Via Meadia wishes its readers a happy belated… World Water Day?
We’re the first to admit that, like many other UN-designated pseudo-holidays, March 22 frequently slips our minds. But this year, there’s real reason to think about the future of water. Speaking last Wednesday in Washington and joined by representatives from federal agencies and major American corporations, Secretary Clinton announced the US Water Partnership (USWP), “a public-private partnership that seeks to mobilize U.S.-based knowledge, expertise and resources to improve water security around the world.” Think of it as a framework that makes it easier for experts from, for example, Procter and Gamble, NASA and Africare to act as a coördinated water management consulting firm to developing countries’ corporations and goverments.
There’s good reason to follow this initiative closely. As a DNI paper timed to coincide with Clinton’s speech made clear, water security represents a potential source of instability for much of the developing world. The report presents a prognosis for those areas of the world that are most likely to suffer instability in the next twenty to thirty years. River basins like the Mekong in Southeast Asia, the Nile, the Tigris-Euphrates (Turkey, Syria, and Iraq), the Amu-Darya (Kyrgyzstan and Uzbekistan) and the Brahmaputra (India and Bangladesh) are likely to see the politics of water becoming contentious. Terms like “water leverage” (pressure on donors or corporations to support or halt water infrastructure projects), “water as a weapon” (cutting off downstream flow), or “water terrorism” (bomb attacks on dams, canals, or desalinization plants) could become as common in the 2020s as “cyberterrorism” has in recent years.

_ _ _ _ _ _ _

Check your understanding ::
- A) In the water security piece, what partnership did Secretary Clinton announce?
- B) Write the next part of the water security piece, picking up after its final sentence.

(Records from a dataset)
_ _ _ _ _ _ _

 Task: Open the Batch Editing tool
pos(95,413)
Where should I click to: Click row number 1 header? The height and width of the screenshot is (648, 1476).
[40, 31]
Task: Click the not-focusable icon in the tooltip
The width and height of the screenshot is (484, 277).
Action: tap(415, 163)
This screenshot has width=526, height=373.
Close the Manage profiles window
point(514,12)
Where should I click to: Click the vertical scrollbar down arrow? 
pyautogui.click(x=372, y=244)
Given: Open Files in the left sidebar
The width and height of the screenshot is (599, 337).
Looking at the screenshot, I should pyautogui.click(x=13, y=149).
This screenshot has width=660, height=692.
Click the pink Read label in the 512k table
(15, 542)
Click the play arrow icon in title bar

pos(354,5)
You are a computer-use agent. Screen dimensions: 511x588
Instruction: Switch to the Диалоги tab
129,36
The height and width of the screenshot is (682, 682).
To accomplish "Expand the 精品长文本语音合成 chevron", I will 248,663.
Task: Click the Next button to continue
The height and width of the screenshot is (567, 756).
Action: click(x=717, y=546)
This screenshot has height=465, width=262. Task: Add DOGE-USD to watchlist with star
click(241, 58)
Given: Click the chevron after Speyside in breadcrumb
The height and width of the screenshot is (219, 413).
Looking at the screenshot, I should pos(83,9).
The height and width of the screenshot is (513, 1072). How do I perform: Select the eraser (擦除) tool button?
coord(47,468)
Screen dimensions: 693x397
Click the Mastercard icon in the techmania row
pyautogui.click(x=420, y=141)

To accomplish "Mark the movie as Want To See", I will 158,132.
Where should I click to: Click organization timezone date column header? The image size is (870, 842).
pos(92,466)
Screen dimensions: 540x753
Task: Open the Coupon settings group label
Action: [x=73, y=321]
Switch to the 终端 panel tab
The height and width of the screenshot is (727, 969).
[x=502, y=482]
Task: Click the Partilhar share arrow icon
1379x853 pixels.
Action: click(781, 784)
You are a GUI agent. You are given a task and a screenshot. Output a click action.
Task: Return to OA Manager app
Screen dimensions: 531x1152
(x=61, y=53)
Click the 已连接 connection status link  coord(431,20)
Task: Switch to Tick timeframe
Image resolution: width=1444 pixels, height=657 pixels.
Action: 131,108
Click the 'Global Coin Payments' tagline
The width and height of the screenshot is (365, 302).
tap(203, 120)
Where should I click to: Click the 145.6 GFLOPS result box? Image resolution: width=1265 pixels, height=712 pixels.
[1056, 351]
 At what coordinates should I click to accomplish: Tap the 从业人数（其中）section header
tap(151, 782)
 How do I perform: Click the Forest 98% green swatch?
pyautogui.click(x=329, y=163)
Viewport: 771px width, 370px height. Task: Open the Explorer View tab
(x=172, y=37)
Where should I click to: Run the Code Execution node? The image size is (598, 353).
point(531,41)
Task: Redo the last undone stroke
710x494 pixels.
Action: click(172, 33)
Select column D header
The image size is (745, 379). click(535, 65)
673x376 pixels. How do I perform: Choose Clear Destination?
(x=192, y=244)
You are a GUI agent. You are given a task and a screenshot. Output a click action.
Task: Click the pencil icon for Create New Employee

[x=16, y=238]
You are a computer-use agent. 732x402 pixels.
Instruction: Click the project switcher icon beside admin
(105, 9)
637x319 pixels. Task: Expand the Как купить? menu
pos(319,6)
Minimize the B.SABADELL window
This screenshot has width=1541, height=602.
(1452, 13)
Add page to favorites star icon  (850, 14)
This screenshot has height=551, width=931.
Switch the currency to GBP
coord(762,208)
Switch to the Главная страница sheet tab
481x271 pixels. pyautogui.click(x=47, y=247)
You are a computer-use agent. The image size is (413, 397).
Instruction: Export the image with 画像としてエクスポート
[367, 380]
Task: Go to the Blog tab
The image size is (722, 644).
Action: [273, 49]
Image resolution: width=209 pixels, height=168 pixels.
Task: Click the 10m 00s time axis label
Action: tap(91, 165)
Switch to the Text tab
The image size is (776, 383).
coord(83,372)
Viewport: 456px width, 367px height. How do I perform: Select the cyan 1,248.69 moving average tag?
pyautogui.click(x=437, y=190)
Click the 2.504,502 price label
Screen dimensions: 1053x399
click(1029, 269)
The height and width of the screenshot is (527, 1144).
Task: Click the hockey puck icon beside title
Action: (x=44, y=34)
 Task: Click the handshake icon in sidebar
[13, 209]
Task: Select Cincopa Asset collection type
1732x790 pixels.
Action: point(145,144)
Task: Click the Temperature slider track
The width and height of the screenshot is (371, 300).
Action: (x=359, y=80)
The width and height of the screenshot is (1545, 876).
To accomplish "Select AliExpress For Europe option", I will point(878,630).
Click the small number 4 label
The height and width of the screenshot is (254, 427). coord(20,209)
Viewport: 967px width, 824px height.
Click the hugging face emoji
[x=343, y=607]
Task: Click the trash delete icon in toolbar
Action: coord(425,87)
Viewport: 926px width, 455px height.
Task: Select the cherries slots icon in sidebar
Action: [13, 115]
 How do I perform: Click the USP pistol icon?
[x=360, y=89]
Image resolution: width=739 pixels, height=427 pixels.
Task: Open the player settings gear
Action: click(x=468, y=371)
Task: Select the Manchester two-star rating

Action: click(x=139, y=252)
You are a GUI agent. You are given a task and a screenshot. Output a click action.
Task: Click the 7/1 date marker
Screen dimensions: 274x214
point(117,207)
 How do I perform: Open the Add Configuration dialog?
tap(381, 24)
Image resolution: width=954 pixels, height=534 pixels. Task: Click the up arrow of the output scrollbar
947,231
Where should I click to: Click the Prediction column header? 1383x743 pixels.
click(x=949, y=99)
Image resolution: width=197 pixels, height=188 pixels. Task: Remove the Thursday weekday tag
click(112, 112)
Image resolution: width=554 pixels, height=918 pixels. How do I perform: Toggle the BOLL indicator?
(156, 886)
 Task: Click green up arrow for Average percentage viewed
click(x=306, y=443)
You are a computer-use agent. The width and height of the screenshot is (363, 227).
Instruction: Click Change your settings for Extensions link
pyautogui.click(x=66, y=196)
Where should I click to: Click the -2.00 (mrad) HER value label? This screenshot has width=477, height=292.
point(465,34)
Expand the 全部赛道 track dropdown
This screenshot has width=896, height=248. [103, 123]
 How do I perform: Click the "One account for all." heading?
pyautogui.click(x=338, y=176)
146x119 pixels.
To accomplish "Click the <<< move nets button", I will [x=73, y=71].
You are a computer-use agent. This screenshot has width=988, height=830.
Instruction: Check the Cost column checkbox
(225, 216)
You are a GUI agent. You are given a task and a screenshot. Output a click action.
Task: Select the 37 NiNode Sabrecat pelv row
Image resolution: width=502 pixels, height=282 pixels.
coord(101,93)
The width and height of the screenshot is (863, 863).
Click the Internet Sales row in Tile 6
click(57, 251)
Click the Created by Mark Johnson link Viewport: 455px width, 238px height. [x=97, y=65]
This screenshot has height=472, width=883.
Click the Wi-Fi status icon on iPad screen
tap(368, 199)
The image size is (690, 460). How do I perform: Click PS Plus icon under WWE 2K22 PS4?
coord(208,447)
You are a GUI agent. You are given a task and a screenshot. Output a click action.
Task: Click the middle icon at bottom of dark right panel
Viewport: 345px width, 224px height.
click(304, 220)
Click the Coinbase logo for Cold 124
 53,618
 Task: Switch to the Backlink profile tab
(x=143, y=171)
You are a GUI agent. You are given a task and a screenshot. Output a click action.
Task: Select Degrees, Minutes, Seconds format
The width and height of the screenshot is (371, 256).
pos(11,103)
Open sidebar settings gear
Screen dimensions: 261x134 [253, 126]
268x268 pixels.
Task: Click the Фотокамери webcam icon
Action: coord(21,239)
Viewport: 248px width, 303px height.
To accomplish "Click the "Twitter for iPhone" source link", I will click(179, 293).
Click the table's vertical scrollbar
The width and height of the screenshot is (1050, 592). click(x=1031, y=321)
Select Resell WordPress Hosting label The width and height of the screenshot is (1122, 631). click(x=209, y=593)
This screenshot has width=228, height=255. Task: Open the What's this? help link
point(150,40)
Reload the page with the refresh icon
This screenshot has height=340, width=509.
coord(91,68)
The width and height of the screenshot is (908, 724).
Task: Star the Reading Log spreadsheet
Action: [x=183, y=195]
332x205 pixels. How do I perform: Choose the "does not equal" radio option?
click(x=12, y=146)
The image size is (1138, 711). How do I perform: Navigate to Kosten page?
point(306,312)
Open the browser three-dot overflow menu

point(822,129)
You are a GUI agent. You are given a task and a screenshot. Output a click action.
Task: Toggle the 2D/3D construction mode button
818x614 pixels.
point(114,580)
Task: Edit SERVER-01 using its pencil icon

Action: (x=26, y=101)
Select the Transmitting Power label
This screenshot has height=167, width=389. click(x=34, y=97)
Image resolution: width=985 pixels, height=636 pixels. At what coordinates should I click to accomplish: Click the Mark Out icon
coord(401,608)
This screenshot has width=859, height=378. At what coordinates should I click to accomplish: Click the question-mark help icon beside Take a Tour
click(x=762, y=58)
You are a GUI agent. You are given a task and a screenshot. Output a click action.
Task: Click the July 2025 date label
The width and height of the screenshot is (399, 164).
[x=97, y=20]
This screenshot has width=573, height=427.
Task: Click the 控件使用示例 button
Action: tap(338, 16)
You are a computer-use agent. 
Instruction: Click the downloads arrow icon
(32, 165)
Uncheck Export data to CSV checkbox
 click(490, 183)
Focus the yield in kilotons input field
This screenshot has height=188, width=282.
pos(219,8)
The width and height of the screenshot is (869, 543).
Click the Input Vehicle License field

_ _ _ _ _ _ _

Answers provided ::
- A) The US Water Partnership (USWP).

- B)
Today water issues play a significant role in India-Pakistan relations because Pakistanis fear that India will divert resources on which Pakistan depends. They figure in Israeli-Palestinian tensions as well in a region where every liter of water is precious and the Jordan River, its water diverted for various purposes, often fails to reach the Dead Sea.
But what is a potential crisis for developing countries represents an opportunity for the United States. At a time when the declinist narrative still plays well in the media, it’s easy to forget how much both American prosperity as well as North American regional stability resulted from our water wealth — and our ability to use it (relatively) wisely both domestically and in cooperation with our neighbors.
Water use played a major role in American history and development. Gilded Age legislators enacted laws like the 1877 Desert Land Act to promote homesteading and irrigation in the American West. Contemporary capital markets, though often speculative and under-regulated, fueled the development of Southern California water companies that helped to eventually turn the Golden State into an economically prosperous state that came to embody Liberalism 4.1. ”The forest and water problems are perhaps the most vital internal questions of the United States,” announced President Roosevelt in his first Annual Message (the precursor to the State of the Union speech) in 1901.
The quest to master North American nature was on. Depression-era federal projects like the Columbia Basin Project in Washington State and the Central Valley Project in the San Joaquin Valley in California helped turn the Pacific Northwest from one of the poorest regions of the United States into a metallurgy and defense hub, and the latter from a Dorothea Lange tableau into the world’s most productive agricultural region. The collection of flood control and electrification projects on the Tennessee River and its tributaries substantially advanced the development of the South. Not only that, as the report highlights, bilateral water management agreements between the USA, Canada, and Mexico in force since the mid-20th century may be imperfect but continue to point the way towards international cooperation when it comes to managing a vital resource.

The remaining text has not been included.